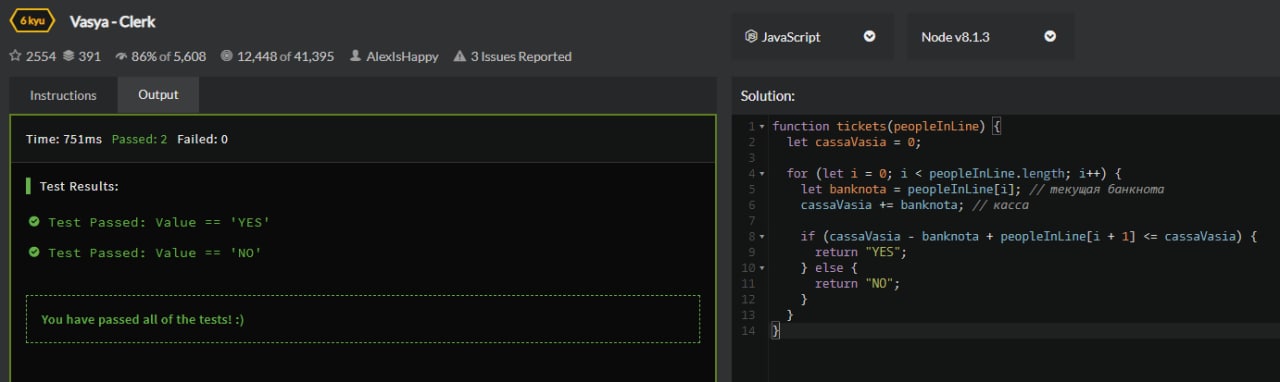1280x382 pixels.
Task: Click the satisfaction rating icon beside 86%
Action: (x=122, y=57)
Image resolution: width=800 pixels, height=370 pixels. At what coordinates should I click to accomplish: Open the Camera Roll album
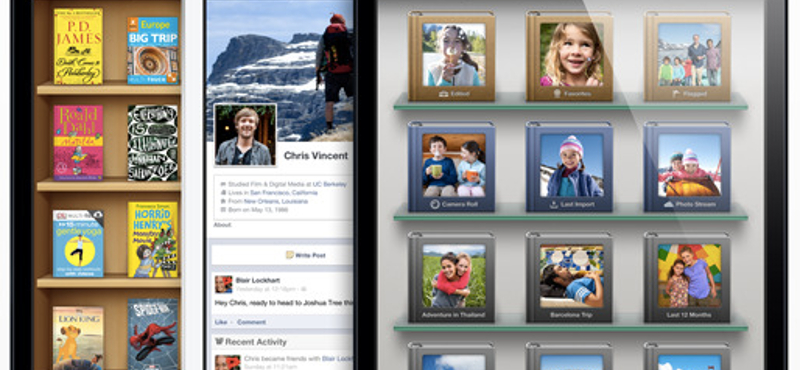point(452,167)
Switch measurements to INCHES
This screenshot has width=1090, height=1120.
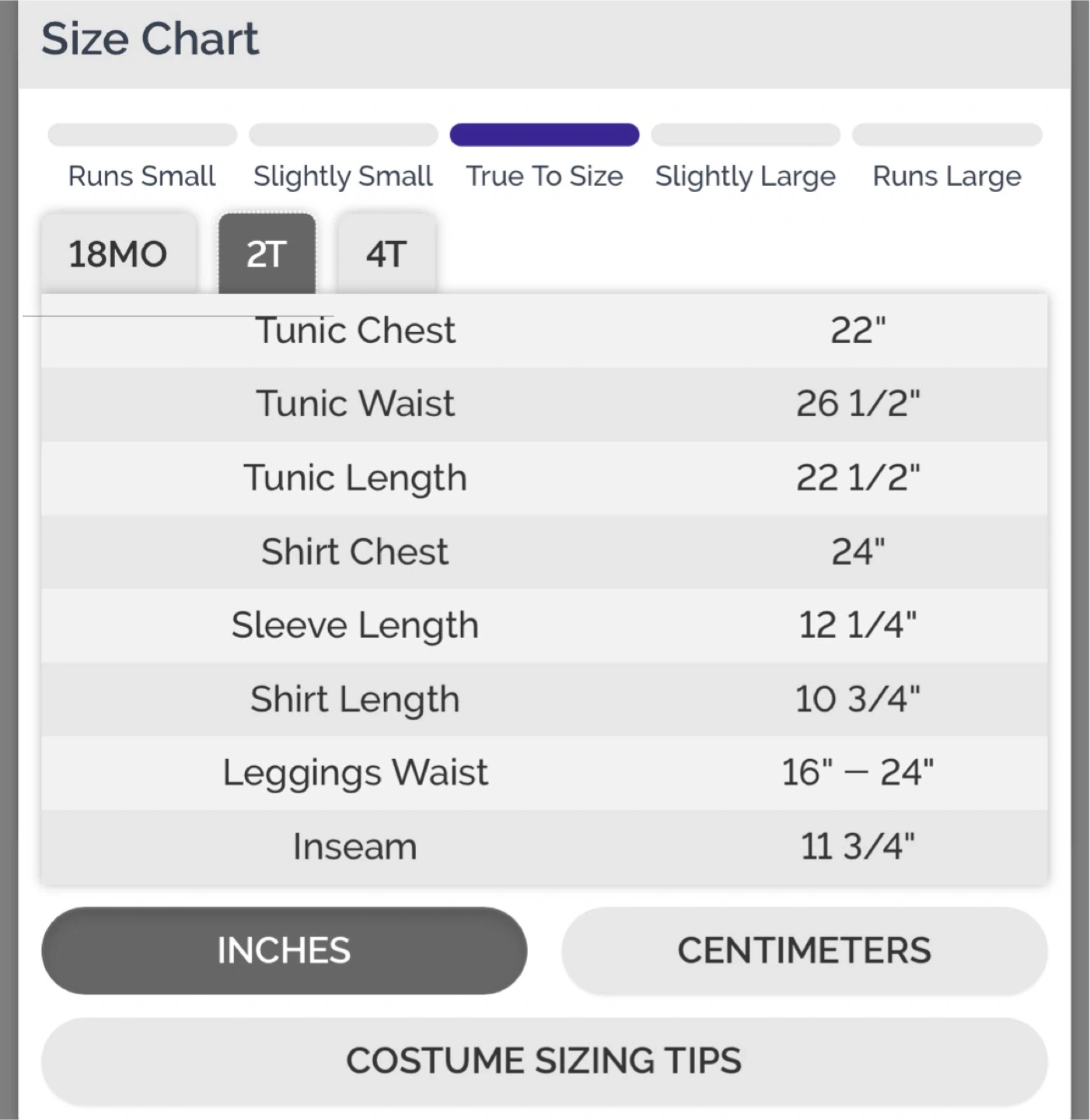[284, 950]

--------------------------------

## Work instructions
Restate word for word the lines that begin at the one containing "Image resolution: width=800" and end with the final line of the records. Pictures stay out.

## Reply to the task
Image resolution: width=800 pixels, height=370 pixels. At what coordinates should I click to accomplish: Open the Camera Roll album
point(452,167)
Switch measurements to INCHES
This screenshot has width=1090, height=1120.
[284, 950]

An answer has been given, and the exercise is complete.